(Collected data entries)
***

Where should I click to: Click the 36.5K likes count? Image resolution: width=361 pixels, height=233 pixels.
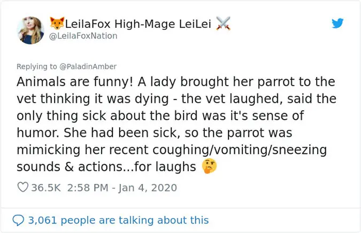[x=48, y=188]
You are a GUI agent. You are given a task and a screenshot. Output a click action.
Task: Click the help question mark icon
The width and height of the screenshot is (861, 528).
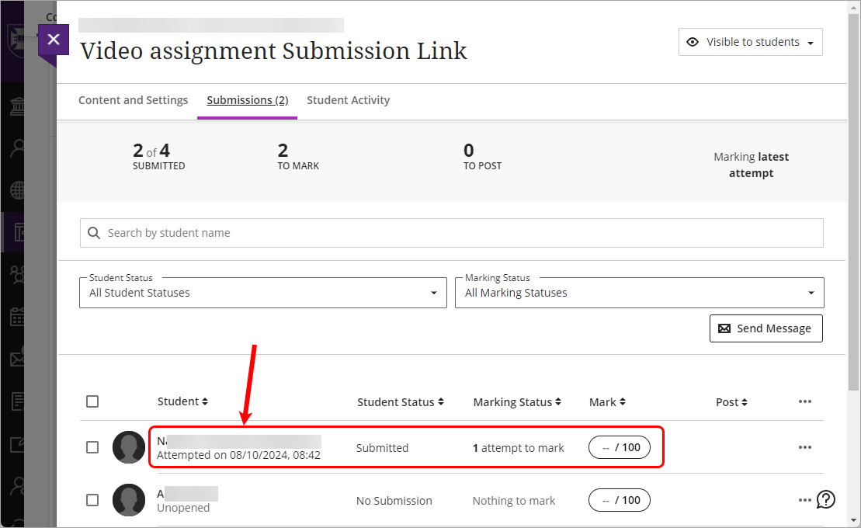click(x=826, y=499)
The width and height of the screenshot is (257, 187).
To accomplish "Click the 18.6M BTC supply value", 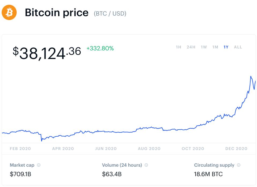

***

**TASK PROMPT**
Without including any pictures, output each entry above exactly as it appears.

**FINISHED TASK**
Where should I click to: Click the 36.5K likes count? Image resolution: width=361 pixels, height=233 pixels.
[x=48, y=188]
You are a GUI agent. You are given a task and a screenshot. Output a click action.
Task: Click the help question mark icon
The width and height of the screenshot is (861, 528).
click(x=826, y=499)
The width and height of the screenshot is (257, 187).
To accomplish "Click the 18.6M BTC supply value", 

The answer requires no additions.